Rules are quite simple. If you do not define selector kind - it is assumed to be wildcard - equivalent to Any. It would work, but compiler would have zero knowledge about data that should be shipped - hence error preventions mechanisms may not fully work. It is possible however to declare one or many kind that is expected for the selector (or step output - as those also declare kinds). Many alternatives provided are treated as union of types.

How to define kind? Well - kinds represent some abstract concept with a name - that's it. There can be as general kind as "number" and as specific as "detection_with_tracking". blocks creators should use kinds defined in core of the workflows library or create own ones - that will fit their custom blocks.

Stateful nature of blocks

Blocks are stateful to make it possible to compile a workflow and run it against series of images to support for use cases like tracking. It is ensured by the fact that each instance of block (step) is a class that have constructor and maintain it's state. Some classes would require init parameters - those must be declared in block definition and will be resolved and provided by execution engine.
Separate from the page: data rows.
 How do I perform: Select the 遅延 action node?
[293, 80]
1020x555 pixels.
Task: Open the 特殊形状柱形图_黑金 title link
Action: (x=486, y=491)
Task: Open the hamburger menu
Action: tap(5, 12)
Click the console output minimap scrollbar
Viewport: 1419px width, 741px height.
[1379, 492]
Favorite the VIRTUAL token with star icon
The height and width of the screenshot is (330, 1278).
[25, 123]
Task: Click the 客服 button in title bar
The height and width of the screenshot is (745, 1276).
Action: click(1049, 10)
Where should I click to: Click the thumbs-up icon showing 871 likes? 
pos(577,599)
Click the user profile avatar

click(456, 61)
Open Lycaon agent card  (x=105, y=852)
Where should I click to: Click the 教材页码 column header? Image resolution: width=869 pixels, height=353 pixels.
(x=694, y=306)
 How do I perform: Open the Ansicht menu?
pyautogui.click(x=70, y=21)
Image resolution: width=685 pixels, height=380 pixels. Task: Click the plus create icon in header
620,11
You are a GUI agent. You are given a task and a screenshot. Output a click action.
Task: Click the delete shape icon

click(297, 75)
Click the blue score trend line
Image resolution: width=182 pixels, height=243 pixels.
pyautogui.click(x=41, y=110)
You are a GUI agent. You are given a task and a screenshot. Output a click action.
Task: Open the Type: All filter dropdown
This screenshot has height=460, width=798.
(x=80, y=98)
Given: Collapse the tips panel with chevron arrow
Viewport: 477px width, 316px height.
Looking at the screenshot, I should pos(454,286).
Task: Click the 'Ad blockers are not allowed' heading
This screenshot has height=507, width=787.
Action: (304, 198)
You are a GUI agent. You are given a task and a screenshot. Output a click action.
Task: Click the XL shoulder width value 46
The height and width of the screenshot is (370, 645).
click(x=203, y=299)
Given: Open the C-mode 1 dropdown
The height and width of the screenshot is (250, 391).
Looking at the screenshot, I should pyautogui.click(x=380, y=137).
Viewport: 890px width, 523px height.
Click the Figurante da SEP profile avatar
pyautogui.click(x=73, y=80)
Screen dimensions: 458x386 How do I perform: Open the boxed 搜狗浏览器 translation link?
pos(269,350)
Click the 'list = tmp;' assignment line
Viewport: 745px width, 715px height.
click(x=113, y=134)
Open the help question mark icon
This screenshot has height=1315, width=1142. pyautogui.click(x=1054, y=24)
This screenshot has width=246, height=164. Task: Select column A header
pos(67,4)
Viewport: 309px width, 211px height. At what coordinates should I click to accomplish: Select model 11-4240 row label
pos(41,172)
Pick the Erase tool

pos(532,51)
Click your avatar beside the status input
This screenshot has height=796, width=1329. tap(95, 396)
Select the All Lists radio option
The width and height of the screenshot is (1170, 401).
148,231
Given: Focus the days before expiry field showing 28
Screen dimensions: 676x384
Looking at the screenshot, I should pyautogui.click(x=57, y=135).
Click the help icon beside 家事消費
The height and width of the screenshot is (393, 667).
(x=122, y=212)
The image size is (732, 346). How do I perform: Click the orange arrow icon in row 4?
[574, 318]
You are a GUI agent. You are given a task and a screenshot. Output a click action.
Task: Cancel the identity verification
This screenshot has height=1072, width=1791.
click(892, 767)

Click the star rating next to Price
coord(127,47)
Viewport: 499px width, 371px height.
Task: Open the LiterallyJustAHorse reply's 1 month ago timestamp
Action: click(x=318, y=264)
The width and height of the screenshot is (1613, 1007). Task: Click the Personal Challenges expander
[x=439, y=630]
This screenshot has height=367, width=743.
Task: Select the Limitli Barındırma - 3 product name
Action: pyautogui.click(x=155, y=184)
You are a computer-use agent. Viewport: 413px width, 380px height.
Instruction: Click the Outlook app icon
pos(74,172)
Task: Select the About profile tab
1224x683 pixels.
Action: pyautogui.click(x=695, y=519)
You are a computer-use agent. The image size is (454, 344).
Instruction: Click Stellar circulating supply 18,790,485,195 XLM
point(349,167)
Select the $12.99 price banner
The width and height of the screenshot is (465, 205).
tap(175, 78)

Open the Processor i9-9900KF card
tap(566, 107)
What are the sources of blocks?

Blocks can be defined withing workflows core library, but may also be shipped as custom plugin in form of python library. This library must define blocks and provide two additional elements to fulfill the contract:

  • load_blocks() function accessible in __init__.py of library that provides List[BlockSpecification] with details of blocks.

  • optional dict of REGISTERED_INITIALIZERS - with mapping from init parameter name to specific value or parameter-free method to assembly the value.

To load blocks from plugin - install the library in your environment, and then add the name of library into environmental variable WORKFLOWS_PLUGINS - this should be comma separated list of libraries with plugins. And that's it - plugin should be automatically loaded.